Friday, 20 August 2010
Mail: Second England footballer wins injunction
Another England footballer has won a draconian injunction to gag the media from reporting revelations about his private life - the second in a week, the Daily Mail reports today.
The Mail reports: "The multi-millionaire, who cannot be named, is a father in a long-term relationship. He won the restrictive order last night banning a woman from publicising personal details about him."
A similar injunction was granted to another England international footballer last week after he discovered a Sunday tabloid was planning to run a story about his private life.
The Mail comments: "The latest example of media censorship will reignite the row over judge-made privacy laws which have never been approved by Parliament. Instead, the orders are based on judges' personal interpretation of human rights laws.
"Under the strict terms of the injunctions, neither of the footballers involved in this week’s actions can be named, despite the Daily Mail knowing who they are. Both orders were granted at the High Court in London by Mr Justice Nicol, on the grounds that the revelations would breach the footballers’ ‘right to a private and family life".
Breaching such an order could result in criminal prosecution for contempt of court.

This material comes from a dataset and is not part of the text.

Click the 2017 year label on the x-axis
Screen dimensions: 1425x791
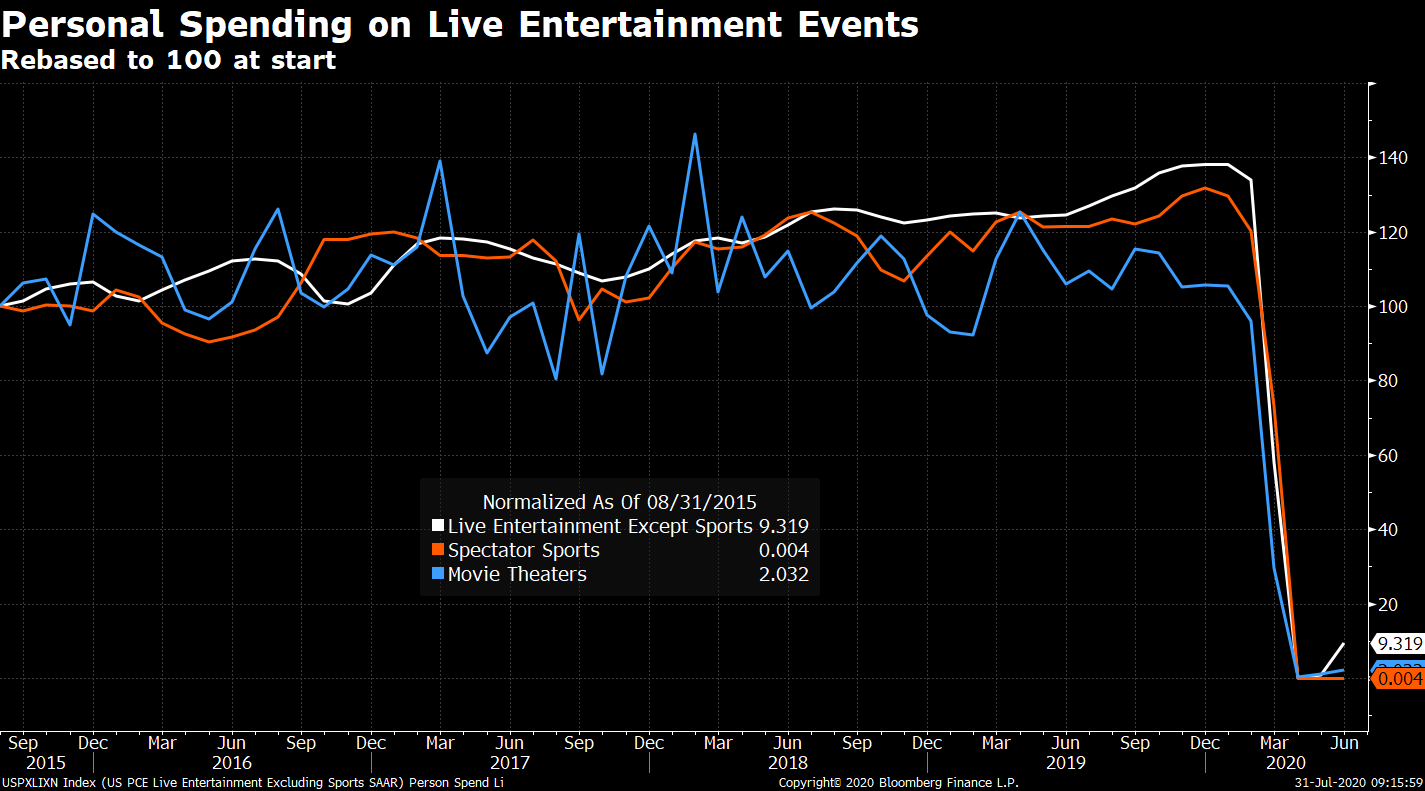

Our CULTure must protect its demigods.
ReplyDeleteso, you think the press should have a right to publish tittle tattle and cause distress, anguish, embarrassment and upset to this person and his family, all in the name of 'entertainment'. This isn't Watergate; it's this spiteful, nasty obsession with hurting and damaging public figures which shows the media at its worst - it's insulting to the readership that we'd care more about some gossip than people dying in wars or disasters around the world. It's not news. A footballer plays football...that's all we should care about. the rest is none of our business. Again, let us state - this ISN'T Watergate but one day you'll be unable to report another Watergate because of these continuous abuses of freedom of speech.